Niemand kann zunächst wirklich sehen oder hören, mit wem Wills Frau im Augenblick ihres Verschwindens Kontakt hat. Klar ist nur, dass der anfangs sympathische Will durch sein aufbrausendes und irrationales Verhalten zunehmend seine Glaubwürdigkeit verspielt. Hat also Will seine Frau verschwinden lassen? Weil sie ein Verhältnis hatte? Oder hat sich seine Frau gerade deshalb aus dem Staub gemacht, weil sie jemand anderen kennengelernt hat?
„Chase“ hätte durchaus ein packender Thriller werden können. In seiner ersten Altersrolle hätte der gerade mal 52-jährige Actionstar Gerard Butler die Chance gehabt, einen verzweifelten (Ehe-)Mann zu spielen, der an der Ignoranz und Piefigkeit einer Kleinstadt und ihrer Ordnungshüter zerbricht. Ganz so wie weiland Sylvester Stallone, als er mit 51 Jahren in „Cop Land“ (1997) sein schauspielerisches Können auch ohne Fäuste unter Beweis stellte. Doch offensichtlich hat Butler als Produzent von „Chase“ beschlossen, dass für ihn die Zeit für solche Filmkunst-Eskapaden noch nicht gekommen ist.
Sturz in Bodenlose
Und so folgt nach einem vielversprechenden Beginn der Absturz ins Bodenlose. Es wäre zwar durchaus nachvollziehbar, dass ein treusorgender Ehemann das Heft in die eigene Hand nimmt, um angesichts einer unfähigen Polizei den Fall selbst zu lösen. Immerhin ist Will schnöder Immobilienentwickler und kennt sich mit Gesetzen diesseits des Strafrechts aus. Von Gewalt ganz zu schweigen. Doch nach einem Drittel des Films hört der Hauptdarsteller Butler urplötzlich auf, ein Schreibtischtäter zu sein, und schlüpft in die Rolle des Gerard Butler, den man aus Filmen wie „Gamer“ oder „Angel Has Fallen“ kennt. In die Gestalt jener Kampfmaschine, die weiß, wie man mit Rednecks oder Crystal-Meth-Köchen umgeht. Der die Faust ballt und den Abschaum virtuos am Gesetz vorbei fertigmacht.

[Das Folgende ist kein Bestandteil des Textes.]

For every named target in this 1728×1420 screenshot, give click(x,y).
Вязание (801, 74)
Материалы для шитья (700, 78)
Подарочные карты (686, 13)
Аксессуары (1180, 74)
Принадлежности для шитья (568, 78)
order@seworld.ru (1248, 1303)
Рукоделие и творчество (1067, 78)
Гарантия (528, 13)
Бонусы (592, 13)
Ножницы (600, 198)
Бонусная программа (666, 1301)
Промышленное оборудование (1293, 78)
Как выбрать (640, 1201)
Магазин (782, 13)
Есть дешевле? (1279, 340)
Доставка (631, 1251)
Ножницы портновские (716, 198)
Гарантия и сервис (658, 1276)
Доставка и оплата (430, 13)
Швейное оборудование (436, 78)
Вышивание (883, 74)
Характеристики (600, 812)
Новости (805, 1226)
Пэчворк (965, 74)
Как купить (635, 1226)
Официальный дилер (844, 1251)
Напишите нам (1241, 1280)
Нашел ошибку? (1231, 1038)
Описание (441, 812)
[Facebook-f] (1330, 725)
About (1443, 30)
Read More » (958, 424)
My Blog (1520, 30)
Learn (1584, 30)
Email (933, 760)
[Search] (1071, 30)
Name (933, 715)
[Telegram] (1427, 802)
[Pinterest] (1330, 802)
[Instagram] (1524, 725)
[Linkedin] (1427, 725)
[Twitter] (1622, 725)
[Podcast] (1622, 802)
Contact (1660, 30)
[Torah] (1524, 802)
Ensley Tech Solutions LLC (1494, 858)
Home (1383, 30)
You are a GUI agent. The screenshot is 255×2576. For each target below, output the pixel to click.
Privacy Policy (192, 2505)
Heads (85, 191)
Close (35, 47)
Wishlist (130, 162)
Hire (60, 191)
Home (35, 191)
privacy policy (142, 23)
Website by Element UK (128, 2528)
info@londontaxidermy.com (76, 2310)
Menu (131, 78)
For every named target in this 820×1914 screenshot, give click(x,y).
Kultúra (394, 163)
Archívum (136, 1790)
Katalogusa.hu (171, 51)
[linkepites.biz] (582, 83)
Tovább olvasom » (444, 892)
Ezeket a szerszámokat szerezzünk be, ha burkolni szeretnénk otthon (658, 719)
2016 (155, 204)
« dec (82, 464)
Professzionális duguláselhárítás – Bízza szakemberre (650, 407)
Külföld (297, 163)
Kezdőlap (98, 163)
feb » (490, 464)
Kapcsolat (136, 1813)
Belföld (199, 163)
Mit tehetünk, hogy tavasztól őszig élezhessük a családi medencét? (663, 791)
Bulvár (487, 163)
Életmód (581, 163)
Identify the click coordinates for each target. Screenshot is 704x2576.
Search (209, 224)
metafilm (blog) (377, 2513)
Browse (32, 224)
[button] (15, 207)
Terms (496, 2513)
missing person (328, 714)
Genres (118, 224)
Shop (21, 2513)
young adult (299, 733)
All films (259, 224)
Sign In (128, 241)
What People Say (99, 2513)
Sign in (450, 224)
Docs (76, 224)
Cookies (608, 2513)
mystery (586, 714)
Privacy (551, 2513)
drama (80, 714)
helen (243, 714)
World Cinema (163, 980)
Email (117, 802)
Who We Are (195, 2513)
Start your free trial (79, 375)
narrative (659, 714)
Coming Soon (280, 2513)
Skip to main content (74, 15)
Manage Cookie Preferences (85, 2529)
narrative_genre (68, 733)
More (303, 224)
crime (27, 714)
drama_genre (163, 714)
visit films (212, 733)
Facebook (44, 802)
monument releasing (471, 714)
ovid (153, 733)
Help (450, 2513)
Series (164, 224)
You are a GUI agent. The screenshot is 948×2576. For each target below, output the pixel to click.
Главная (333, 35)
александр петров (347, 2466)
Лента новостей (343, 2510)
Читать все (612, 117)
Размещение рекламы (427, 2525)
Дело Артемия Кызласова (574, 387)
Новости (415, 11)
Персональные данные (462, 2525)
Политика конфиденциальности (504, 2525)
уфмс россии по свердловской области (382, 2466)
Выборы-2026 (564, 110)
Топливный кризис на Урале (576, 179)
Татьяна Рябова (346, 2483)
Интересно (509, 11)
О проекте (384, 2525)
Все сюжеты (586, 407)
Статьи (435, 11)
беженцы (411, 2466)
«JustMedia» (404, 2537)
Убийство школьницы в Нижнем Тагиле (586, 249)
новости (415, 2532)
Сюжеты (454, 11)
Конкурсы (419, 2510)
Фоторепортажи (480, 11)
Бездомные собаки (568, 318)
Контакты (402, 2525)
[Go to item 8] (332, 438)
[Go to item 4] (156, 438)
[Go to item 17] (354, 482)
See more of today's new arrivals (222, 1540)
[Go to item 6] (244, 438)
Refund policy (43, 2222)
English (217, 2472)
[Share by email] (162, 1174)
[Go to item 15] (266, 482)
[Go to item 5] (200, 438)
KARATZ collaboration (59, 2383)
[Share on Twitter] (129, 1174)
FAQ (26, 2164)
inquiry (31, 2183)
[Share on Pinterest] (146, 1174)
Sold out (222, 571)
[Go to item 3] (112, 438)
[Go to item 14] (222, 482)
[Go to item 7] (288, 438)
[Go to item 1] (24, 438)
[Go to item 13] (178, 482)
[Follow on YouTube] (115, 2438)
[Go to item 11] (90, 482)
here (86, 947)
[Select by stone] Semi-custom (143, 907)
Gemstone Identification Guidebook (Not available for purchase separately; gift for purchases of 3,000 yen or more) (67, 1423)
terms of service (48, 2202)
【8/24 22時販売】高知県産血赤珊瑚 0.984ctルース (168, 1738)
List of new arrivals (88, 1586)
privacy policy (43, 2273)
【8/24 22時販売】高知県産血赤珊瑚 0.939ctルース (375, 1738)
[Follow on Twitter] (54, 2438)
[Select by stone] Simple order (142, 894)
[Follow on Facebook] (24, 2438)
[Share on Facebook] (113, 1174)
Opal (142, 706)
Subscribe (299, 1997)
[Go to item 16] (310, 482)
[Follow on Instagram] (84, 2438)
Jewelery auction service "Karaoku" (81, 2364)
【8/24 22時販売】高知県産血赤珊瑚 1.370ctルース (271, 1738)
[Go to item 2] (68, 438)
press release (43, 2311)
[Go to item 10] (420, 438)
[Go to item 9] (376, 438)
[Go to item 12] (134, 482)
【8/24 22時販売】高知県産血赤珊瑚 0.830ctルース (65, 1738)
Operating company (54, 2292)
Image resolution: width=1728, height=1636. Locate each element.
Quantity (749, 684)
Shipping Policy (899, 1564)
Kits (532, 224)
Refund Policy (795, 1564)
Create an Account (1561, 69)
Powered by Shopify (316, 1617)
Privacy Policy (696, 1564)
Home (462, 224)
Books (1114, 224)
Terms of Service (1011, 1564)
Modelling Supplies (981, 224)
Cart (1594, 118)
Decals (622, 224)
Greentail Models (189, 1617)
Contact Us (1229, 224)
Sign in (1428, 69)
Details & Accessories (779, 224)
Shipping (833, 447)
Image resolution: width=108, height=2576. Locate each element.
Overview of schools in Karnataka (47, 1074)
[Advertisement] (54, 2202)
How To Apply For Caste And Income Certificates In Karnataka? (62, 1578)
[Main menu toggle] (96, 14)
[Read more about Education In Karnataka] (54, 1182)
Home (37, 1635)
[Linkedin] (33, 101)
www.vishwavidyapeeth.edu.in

Irgendwie zieht Will dabei sogar Detective Patterson auf seine Seite, der zumindest wohlwollend nickt, wenn Will mit der geretteten Lisa im Arm durch die brennende Szenerie schreitet und nun alles wieder gut sein soll!
Doch dem ist nicht so! Denn zwischendrin entfaltet sich eine grob fahrlässige Selbstjustiz-Geschichte, wie man sie in den 1980er-Jahren nicht wutschnaubender erzählt hätte. Allerdings ist von der Verve und Ironie eines Arnold Schwarzenegger oder Sylvester Stallone in „Chase“ nur die ermüdende Verbissenheit von Gerard Butler geblieben. Das macht dann doch einen Unterschied.